In Anniston, Veterans Memorial Parkway remains The Eternal Project. Its first portion is complete. Its second portion is not. Residents are tired of hearing about the delays. The latest finish-date estimate is sometime in 2015.
In Oxford, the confluence of Interstate 20 and Alabama 21 is one gigantic mess: congestion, construction, large machinery. There may be no uglier stretch of urban roadway in the county.
But let out a big cheer for what’s on tap.
Last week, Alabama Department of Transportation crews began preliminary work on the Henry Road intersection with Veterans Memorial Parkway in Anniston. We’ll say the obvious: That intersection has needed a re-do since it was engineered as part of the parkway’s construction.

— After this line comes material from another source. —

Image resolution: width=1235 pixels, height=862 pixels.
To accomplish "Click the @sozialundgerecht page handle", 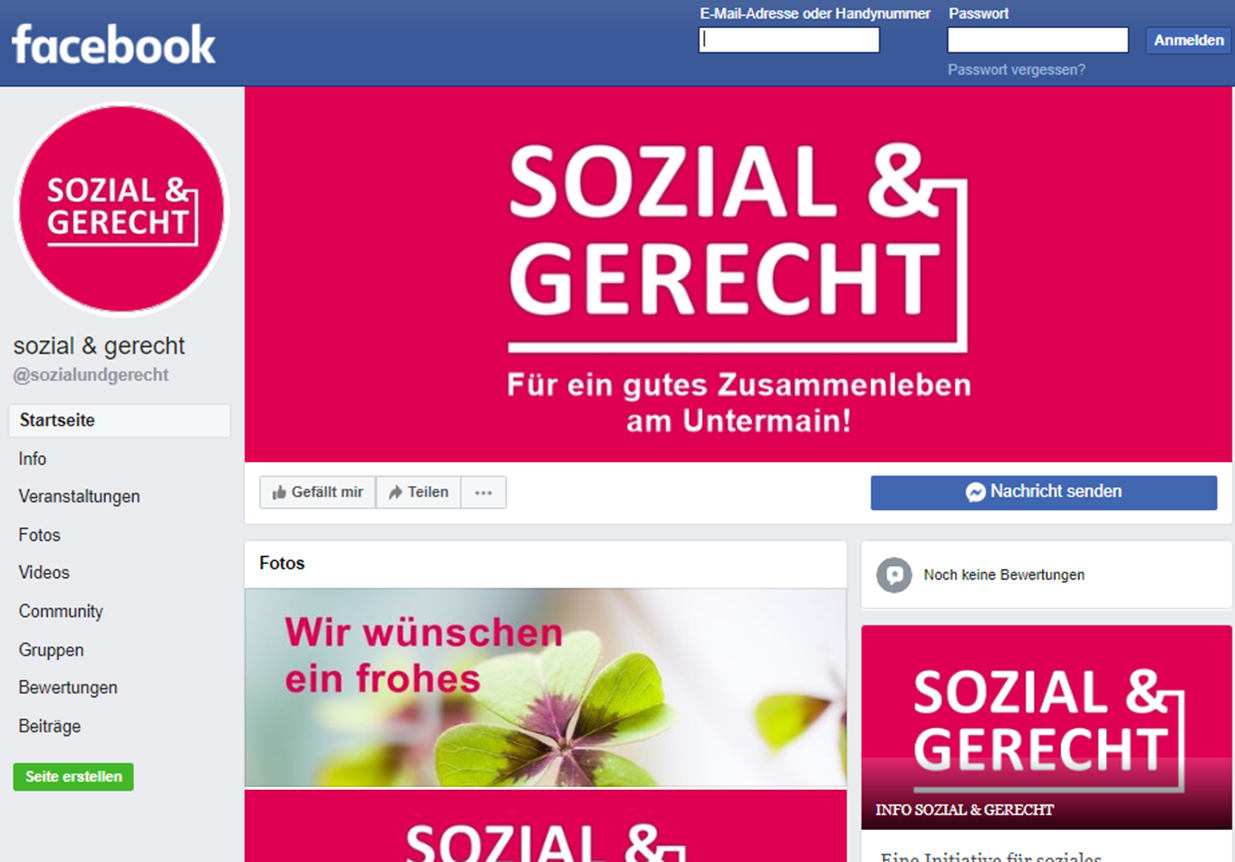I will (91, 375).
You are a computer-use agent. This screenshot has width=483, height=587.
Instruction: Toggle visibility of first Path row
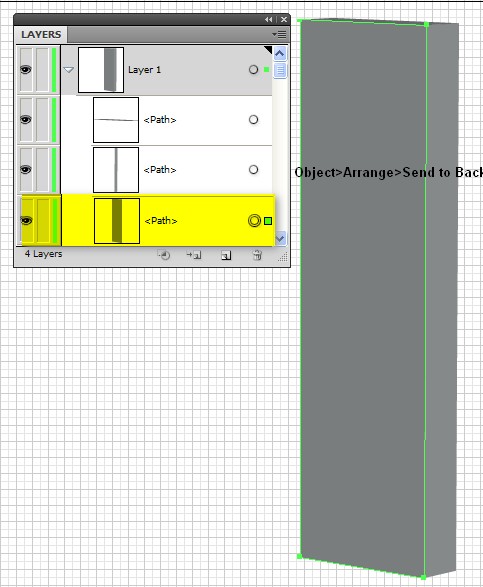point(25,119)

Drivers soon will have an acceleration lane to use as they exit Henry Road heading south toward Golden Springs and Oxford. Count us among those who are surprised there hasn’t been more accidents, even fatal ones, at that intersection.

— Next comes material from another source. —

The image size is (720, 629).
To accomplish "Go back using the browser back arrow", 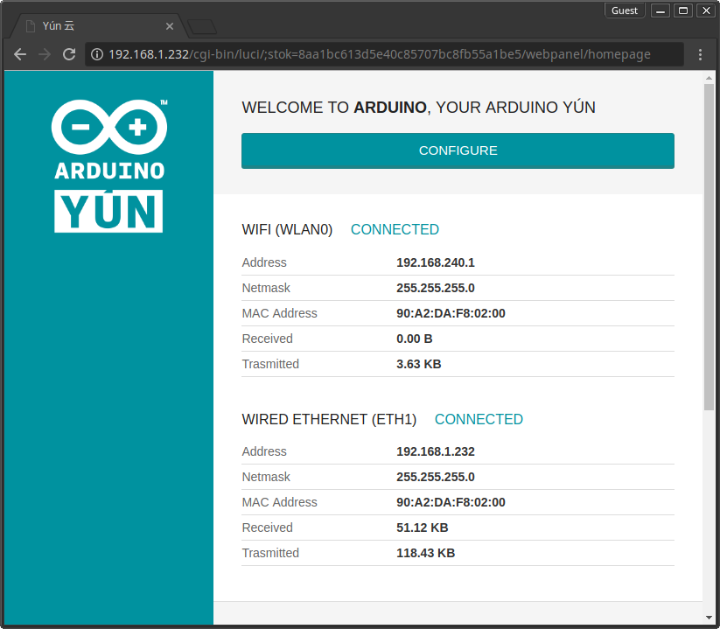I will 20,54.
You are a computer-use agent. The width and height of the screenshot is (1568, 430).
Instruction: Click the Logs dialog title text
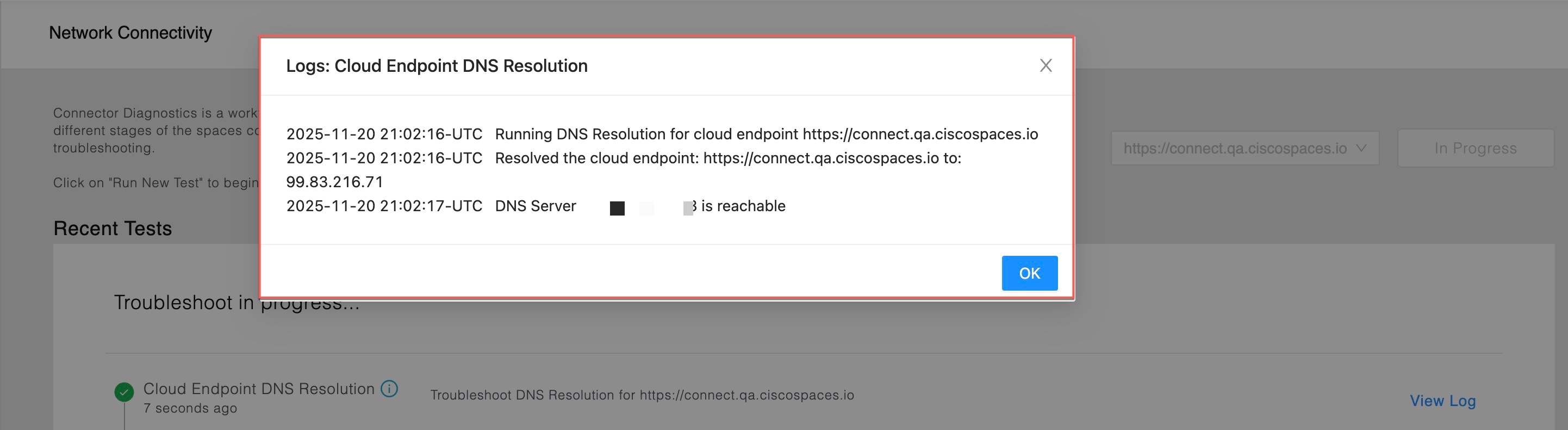437,66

Anniston Mayor Vaughn Stewart last week told The Star, “It’s refreshing. (ALDOT) jumped on it and were responsive to the needs of the neighbors and commuters who live and drive in that area.”
That handled, it’s time to do something about the menace that is Leon Smith Parkway and Friendship Road.
The details are well-known: Suburban and retail growth in that part of Oxford has increased traffic on Friendship Road — growth that’s only going to worsen as Oxford Exchange gains more tenants. The Friendship-Leon Smith Parkway intersection is a two-way stop with long straightaways on all four sides.
Ninety-three accidents, including one fatal crash, have occurred at the intersection since 2006, according to Oxford Police. Two years ago, Oxford Mayor Leon Smith submarined a worthwhile, $965,000 project that would have built a roundabout at the intersection. “I’m very against roundabouts,” Smith said at the time. Roundabouts, similar to the one near the McClellan fire station, are considered viable and safe options for dangerous intersections by traffic engineers.
Had the mayor and the City Council OK’d the project, Oxford would have been on the hook for only 20 percent of the cost. The Metropolitan Planning Organization would have paid for the remaining 80 percent.
Consider that a missed opportunity.
Nevertheless, we’re heartened that the Oxford council is moving ahead with plans to do something about that intersection. The council has agreed to hire an engineer who’ll study traffic patterns and offer recommendations — which, we assume, will call for installing a traffic light.
Should have been done a long time ago.